On January 21, 2015, Brittany Faske received a disturbing phone call. A worker at a construction landfill in Houston, Texas, had spotted an injured pit bull with what looked like half his face missing. The dog hid in the bushes, not letting anyone get near him.
Faske, who is a volunteer for ADORE (All Dogs Official Rescue Enterprise of Houston), rushed to the scene. When she found the pit bull sitting near a ditch among fast food bags and old tires, she could see he was in worse shape than she initially had in mind.
At best, she thought she could help end his suffering!
This once gorgeous, large dog had been reduced to almost nothing – Said Faske
Along with the poor dog’s injuries, the dog’s ribs, hip bones, and backbone were all clearly visible under his skin. He was covered in dirt and he was also too weak to even run.
As Faske inched closer, the pit bull gave a warning growl. This didn’t alarm her — she expected it after what he’d been through. But the dog let Faske get close enough to inspect his injuries more closely.
Most of the big dog’s nose and snout were totally gone, and what was left dangled in front of his face.
Faske was pretty much sure that a person had done this.
perhaps the same person who had placed the gray collar around the pit bull’s neck, and presumably dumped the dog near the landfill.
“The cut was so clean and even, it could have only happened with a sharp instrument,” Faske explains. “It was as if someone had literally taken a knife and cut off the front of his face.”
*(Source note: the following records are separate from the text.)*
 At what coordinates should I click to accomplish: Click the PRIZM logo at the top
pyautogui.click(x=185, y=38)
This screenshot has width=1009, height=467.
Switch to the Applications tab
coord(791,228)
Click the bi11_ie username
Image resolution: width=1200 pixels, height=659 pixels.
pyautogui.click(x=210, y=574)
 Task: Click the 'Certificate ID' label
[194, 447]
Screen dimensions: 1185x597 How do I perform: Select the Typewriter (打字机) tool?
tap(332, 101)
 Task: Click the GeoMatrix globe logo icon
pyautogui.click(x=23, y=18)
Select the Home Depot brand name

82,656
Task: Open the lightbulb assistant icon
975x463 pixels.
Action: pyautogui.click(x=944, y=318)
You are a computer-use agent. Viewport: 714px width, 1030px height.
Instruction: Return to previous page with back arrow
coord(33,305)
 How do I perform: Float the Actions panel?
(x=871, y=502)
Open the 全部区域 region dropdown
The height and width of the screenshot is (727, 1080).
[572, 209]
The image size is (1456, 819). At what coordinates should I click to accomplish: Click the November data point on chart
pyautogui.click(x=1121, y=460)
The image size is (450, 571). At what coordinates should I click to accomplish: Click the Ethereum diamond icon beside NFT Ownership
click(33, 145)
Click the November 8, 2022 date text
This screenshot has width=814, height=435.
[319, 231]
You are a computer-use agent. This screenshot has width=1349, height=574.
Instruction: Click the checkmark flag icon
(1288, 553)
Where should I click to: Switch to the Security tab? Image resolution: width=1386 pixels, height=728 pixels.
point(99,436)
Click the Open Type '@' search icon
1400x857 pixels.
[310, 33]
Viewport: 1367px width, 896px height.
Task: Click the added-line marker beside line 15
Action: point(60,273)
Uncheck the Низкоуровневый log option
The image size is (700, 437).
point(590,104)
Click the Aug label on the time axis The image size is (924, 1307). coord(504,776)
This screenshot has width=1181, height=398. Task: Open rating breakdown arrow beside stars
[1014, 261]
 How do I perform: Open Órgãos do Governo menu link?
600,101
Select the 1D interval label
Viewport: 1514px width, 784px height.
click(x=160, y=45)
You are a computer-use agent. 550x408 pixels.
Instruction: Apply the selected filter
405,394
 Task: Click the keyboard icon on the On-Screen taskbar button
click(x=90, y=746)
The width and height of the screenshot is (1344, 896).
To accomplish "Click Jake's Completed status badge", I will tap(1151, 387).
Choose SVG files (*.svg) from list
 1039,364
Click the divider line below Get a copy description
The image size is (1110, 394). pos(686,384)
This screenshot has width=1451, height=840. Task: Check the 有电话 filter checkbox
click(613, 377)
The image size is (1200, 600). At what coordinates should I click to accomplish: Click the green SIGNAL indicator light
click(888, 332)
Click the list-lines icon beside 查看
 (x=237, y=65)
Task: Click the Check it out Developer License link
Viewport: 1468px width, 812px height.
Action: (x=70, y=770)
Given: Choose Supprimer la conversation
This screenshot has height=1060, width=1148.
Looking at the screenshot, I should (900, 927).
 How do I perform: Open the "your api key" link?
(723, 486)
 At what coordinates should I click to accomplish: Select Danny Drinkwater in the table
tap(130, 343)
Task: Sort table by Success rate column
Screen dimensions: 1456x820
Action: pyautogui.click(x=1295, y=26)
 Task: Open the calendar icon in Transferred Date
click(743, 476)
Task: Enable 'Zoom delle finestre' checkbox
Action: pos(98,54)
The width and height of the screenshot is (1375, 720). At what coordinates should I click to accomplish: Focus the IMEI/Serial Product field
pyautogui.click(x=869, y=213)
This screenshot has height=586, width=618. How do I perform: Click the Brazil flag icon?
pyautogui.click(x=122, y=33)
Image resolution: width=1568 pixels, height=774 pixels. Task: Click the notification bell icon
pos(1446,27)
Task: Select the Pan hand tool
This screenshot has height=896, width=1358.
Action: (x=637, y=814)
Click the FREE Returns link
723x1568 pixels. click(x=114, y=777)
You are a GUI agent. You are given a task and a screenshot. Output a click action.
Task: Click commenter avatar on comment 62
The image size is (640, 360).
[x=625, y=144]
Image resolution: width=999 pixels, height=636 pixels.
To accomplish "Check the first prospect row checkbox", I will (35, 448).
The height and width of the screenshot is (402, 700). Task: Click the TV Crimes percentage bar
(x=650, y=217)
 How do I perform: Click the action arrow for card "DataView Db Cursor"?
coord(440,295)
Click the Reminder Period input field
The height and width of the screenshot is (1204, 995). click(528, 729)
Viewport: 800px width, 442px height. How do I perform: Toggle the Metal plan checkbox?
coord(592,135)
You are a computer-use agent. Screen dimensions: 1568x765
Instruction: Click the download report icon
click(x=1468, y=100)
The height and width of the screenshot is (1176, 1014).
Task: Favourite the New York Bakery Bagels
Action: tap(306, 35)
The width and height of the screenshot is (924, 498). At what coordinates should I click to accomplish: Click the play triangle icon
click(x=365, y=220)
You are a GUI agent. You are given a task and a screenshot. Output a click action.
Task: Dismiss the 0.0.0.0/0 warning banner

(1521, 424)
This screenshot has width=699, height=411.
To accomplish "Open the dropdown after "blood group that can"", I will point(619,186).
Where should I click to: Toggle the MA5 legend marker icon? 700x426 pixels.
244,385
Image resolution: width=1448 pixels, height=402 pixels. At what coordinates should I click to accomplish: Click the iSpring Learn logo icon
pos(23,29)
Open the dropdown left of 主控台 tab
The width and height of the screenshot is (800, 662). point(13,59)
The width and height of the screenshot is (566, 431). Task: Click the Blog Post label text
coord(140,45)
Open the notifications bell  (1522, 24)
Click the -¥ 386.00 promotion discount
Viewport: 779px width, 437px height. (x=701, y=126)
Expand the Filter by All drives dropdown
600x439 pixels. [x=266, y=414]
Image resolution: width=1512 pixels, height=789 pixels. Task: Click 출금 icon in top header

Besides the gruesome appearance of the injuries, there was the smell. A strong stench told Faske infection had set in.
After a little bit of coaxing, Faske managed to slip a lead over the pit bull’s head.
They named him Apollo, after the mythical god of healing and medicine.
Immediately, you could see his body go limp. It was as if he knew he was safe – Says Faske
She loaded Apollo into her car and drove him straight to the vet. This poor dog would have been in an extraordinary amount of pain, but Apollo actually relaxed in the car, and even fell asleep.
Apollo wasn’t out of the woods yet!
He needed urgent medical attention and Faske wasn’t sure he’d make it. But when he arrived at the et, Apollo trotted around the waiting area, sniffing people and interacting with the other dogs around him.
Besides his facial injuries, Apollo tested positive for heartworm, a condition that occurs when parasitic roundworms migrate through a dog’s tissues into his heart. When untreated, heartworm leads to death.
Faske and the veterinarian placed food and water in front of the up to see what kind of quality of life he’d have. If he ate, they thought he might have a chance.
Without hesitation, Apollo gobbled two bowls of food and lapped water. Then Apollo walked up to Faske, and laid his head on her leg. “From that moment on, we knew he wasn’t just another dog,” she says.